The North News
Chandigarh, January 27
Punjab Chief Minister Bhagwant Mann and his Haryana counterpart Nayab Singh Saini met here on Tuesday to discuss the long-pending Sutlej-Yamuna Link (SYL) canal issue. The meeting between the chief ministers, which began at a hotel here and is attended by senior officers of both the governments, is still underway.
The SYL canal issue has been a bone of contention between the two states for the past several years.
Last May, the Supreme Court directed the two states to cooperate with the Centre for an amicable solution to the decades-old dispute.
In a recent hearing, the top court had fixed the next date of hearing in the matter in April.
The SYL canal was conceptualised for the effective sharing of water from Ravi and Beas rivers between the two states. The project envisages a 214-kilometre canal, of which a 122 kilometre stretch was to be constructed in Punjab and the remaining 92 kilometres in Haryana.
Haryana has completed the project in its territory, but Punjab, which launched the work in 1982, shelved it.
With the dispute lingering on for decades, the top court on January 15, 2002 ruled in favour of Haryana in a suit filed by the state in 1996 and directed the Punjab government to construct its portion of the SYL canal.
The Punjab government has been maintaining that the state has no surplus water for others and demanding its legitimate share of the Indus waters.
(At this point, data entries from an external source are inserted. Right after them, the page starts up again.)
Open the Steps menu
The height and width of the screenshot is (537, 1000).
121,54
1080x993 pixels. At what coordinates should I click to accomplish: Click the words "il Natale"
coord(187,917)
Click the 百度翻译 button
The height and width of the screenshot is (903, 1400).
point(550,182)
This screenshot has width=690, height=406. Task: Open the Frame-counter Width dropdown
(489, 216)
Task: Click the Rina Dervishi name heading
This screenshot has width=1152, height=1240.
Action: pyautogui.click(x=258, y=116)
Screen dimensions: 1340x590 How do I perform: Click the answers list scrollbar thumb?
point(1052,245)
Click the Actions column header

The Haryana government has been demanding its share of the rivers’ water, which it said it was not getting due to non-construction of the SYL canal.
Following Supreme Court directions, Union Jal Shakti Minister C R Patil had convened a meeting of Mann and Saini in on July 9 to address the long-standing issue. Later, he convened another meeting of both the chief ministers on August 5 last year.
In one of the meetings, Mann had urged the Centre to utilise the Chenab River water to resolve the dispute and sought scrapping of the SYL canal project.
He had also mooted the idea of a Yamuna Sutlej Link (YSL) canal instead of the Sutlej Yamuna Link (SYL) canal, stating that Sutlej has already dried up and not a single drop of its water could be shared.
Rather, water from the Ganga and Yamuna rivers should be supplied to Punjab through the Sutlej, Mann had said, highlighting the SYL canal as an “emotive issue”.